:: Texte à lire ::

□ □ □

Du côté des échanges de services (graphique 4), les conséquences du Brexit sont moins lourdes que pour les biens mais elles n’en restent pas moins significatives. Les exportations vers les pays hors UE continuent de progresser tandis que celles vers les pays de l’UE baissent nettement. Ce recul s’explique en partie par le transfert d’activité du Royaume-Uni vers l’UE, notamment dans les secteurs de la finance et des services aux entreprises.
Les conséquences de l’ACC sur les échanges commerciaux avec l’UE sont encore plus importantes du côté des importations britanniques. La contraction des importations de biens et services en provenance de l’UE est particulièrement forte (-19,8% entre 2018 et 2021) alors que les importations hors UE progressent (+10,9%). Selon une étude contrefactuelle, l’introduction de l’ACC aurait réduit les importations britanniques en provenance de l’UE de 25% en 2021 par rapport aux importations britanniques en provenance de pays hors UE[15]. Toujours selon l’INSEE, les importations de biens provenant de l’UE ont nettement chuté (-18,4% par rapport à 2018) au profit de celles en provenance des pays hors UE (+6,3%). Du côté des services, le report des importations vers les pays hors UE est également perceptible. Les importations de services en provenance des pays hors UE ont augmenté au point de presque retrouver, au T4 2021, leur niveau d’avant crise (T4 2019). En revanche, les importations de services provenant de l’UE ne parviennent pas à se redresser depuis la crise du Covid-19 et restent nettement en dessous de leur niveau pré-Brexit.

□ □ □

:: Enregistrements fournis ::
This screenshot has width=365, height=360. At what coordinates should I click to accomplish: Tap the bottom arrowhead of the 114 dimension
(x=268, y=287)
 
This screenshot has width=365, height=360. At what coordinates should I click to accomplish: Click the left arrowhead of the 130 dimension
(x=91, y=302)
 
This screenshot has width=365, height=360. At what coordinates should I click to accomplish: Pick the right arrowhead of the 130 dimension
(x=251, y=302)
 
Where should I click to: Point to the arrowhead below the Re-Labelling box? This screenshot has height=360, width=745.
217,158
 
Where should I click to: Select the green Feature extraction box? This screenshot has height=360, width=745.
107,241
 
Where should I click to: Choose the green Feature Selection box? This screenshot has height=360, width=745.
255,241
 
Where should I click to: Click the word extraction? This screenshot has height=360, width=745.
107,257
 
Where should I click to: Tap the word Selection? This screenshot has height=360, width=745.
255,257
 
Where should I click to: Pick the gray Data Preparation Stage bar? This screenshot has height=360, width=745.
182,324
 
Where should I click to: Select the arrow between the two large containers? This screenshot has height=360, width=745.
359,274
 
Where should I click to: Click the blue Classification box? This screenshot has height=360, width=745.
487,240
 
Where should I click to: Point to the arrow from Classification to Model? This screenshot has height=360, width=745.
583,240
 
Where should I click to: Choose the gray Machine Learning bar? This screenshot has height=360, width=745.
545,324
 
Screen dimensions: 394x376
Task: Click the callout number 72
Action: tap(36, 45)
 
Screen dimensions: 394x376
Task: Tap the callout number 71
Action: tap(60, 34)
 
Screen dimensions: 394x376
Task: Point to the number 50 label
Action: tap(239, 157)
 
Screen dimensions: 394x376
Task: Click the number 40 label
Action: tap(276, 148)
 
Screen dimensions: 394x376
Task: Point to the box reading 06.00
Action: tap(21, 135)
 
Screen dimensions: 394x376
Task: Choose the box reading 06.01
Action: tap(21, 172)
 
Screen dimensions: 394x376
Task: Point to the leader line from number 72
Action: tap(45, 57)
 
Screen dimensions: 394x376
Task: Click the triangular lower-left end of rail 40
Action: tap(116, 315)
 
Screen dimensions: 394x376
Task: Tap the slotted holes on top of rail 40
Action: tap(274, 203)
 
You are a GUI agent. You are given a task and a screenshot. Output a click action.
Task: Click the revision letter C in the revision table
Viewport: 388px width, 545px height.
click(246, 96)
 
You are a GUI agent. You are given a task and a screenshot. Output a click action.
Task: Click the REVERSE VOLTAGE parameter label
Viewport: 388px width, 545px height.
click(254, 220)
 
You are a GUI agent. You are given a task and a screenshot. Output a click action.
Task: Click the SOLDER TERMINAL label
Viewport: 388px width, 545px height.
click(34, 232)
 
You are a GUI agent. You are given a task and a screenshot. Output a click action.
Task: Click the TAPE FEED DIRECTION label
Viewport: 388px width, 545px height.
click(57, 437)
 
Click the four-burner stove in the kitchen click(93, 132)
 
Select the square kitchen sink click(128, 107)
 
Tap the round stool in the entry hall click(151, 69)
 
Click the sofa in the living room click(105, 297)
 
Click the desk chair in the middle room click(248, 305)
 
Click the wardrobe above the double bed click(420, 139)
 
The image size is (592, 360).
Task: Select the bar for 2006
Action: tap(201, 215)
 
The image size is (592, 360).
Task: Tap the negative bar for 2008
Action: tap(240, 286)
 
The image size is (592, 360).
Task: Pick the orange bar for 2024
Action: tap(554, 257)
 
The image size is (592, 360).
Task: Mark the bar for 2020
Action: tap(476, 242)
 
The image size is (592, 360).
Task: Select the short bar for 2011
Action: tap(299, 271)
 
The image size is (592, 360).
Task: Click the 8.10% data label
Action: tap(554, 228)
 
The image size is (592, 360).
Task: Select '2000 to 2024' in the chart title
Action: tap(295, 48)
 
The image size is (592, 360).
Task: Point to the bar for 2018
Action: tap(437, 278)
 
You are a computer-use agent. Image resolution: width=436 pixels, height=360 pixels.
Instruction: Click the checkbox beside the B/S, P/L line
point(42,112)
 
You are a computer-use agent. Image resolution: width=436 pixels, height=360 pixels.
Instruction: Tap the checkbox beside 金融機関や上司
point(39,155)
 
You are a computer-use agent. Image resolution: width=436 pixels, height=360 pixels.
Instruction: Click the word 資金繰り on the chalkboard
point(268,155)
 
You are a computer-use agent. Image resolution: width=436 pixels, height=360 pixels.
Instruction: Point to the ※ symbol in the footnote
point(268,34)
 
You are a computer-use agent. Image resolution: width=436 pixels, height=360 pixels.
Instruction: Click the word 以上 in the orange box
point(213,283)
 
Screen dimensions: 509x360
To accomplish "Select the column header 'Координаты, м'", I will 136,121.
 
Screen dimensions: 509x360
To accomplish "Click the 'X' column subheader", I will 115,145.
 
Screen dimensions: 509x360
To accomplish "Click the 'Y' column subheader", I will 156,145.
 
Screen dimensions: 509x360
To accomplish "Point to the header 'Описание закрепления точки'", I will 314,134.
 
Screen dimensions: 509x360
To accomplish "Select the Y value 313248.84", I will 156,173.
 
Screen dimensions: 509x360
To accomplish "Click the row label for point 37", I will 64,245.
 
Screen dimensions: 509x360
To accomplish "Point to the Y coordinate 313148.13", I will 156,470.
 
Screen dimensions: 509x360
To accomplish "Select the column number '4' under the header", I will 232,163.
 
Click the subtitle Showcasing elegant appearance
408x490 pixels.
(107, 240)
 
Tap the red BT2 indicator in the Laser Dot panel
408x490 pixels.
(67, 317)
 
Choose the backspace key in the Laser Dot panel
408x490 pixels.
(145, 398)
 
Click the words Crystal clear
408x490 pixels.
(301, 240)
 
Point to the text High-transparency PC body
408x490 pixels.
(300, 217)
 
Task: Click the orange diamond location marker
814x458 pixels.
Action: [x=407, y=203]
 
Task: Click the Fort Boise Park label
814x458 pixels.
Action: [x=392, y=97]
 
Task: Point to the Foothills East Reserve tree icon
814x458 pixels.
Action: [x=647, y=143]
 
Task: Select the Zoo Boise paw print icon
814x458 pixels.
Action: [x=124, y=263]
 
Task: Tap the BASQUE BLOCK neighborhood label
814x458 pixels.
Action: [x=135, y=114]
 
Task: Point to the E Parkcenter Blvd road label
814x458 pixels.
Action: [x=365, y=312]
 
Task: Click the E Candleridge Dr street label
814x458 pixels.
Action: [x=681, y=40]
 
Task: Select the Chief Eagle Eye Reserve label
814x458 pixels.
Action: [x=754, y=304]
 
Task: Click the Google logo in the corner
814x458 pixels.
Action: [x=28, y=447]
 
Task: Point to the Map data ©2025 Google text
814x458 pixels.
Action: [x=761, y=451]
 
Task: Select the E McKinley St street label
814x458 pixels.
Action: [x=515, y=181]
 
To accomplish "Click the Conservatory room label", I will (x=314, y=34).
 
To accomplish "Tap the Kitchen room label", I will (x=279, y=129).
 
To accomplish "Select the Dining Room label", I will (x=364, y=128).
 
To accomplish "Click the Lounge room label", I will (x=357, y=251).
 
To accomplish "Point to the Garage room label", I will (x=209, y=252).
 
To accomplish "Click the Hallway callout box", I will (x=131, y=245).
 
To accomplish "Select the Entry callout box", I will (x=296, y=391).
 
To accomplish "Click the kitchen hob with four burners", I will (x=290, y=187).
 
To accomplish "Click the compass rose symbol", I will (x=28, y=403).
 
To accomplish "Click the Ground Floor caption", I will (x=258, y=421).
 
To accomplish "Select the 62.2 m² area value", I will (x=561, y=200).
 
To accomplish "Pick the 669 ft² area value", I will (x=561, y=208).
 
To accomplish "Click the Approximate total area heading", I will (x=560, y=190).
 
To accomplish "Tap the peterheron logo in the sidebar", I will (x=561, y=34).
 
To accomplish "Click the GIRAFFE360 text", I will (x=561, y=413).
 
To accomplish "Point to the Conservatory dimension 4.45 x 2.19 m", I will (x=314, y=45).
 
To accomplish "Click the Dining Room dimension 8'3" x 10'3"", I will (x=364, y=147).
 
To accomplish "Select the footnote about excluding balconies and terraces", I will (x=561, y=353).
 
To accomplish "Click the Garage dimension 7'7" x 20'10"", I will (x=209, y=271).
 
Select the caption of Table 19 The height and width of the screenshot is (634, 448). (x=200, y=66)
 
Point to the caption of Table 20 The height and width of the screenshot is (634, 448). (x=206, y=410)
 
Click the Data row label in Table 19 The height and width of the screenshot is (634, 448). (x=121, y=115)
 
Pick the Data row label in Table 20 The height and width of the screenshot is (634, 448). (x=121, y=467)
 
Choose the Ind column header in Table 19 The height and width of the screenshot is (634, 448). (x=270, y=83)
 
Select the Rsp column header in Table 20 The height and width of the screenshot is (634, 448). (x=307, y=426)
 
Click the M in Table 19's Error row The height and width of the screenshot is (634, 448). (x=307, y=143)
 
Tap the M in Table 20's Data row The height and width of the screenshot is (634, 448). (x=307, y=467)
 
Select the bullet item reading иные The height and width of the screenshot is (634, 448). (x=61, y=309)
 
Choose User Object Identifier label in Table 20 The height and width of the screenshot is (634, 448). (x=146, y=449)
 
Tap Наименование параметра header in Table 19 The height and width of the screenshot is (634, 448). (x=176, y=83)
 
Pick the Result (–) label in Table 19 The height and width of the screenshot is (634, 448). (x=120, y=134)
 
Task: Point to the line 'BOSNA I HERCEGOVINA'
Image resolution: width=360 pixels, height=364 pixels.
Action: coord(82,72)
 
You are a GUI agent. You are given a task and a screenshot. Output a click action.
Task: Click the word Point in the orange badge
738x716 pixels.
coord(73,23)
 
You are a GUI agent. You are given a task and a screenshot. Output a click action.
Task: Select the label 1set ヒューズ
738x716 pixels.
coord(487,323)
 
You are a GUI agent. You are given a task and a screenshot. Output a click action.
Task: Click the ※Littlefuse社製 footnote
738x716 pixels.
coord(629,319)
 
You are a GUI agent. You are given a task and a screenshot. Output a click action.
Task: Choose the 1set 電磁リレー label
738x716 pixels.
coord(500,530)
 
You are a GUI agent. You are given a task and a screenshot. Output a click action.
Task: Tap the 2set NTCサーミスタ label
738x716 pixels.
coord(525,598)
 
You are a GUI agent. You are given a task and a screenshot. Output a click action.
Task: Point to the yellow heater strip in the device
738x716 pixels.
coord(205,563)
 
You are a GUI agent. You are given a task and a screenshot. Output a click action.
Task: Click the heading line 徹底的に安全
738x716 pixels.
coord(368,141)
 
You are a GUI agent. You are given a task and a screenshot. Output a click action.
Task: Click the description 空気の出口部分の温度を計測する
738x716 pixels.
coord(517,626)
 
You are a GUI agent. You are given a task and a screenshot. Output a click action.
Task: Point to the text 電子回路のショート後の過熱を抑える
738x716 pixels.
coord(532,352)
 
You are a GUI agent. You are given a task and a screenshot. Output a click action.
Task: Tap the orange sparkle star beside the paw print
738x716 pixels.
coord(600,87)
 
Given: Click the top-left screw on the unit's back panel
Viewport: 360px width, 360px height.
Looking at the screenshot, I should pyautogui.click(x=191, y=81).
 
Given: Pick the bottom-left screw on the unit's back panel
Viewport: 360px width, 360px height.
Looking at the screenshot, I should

□ □ □

:: Consigne ::
Recopiez le texte sur le Brexit en partant des mots « Du côté des échanges » et en vous arrêtant après « services aux entreprises. », mais remplacez « finance » par « banque ». Vous n'avez pas besoin des enregistrements.

:: Corrigé ::
Du côté des échanges de services (graphique 4), les conséquences du Brexit sont moins lourdes que pour les biens mais elles n’en restent pas moins significatives. Les exportations vers les pays hors UE continuent de progresser tandis que celles vers les pays de l’UE baissent nettement. Ce recul s’explique en partie par le transfert d’activité du Royaume-Uni vers l’UE, notamment dans les secteurs de la banque et des services aux entreprises.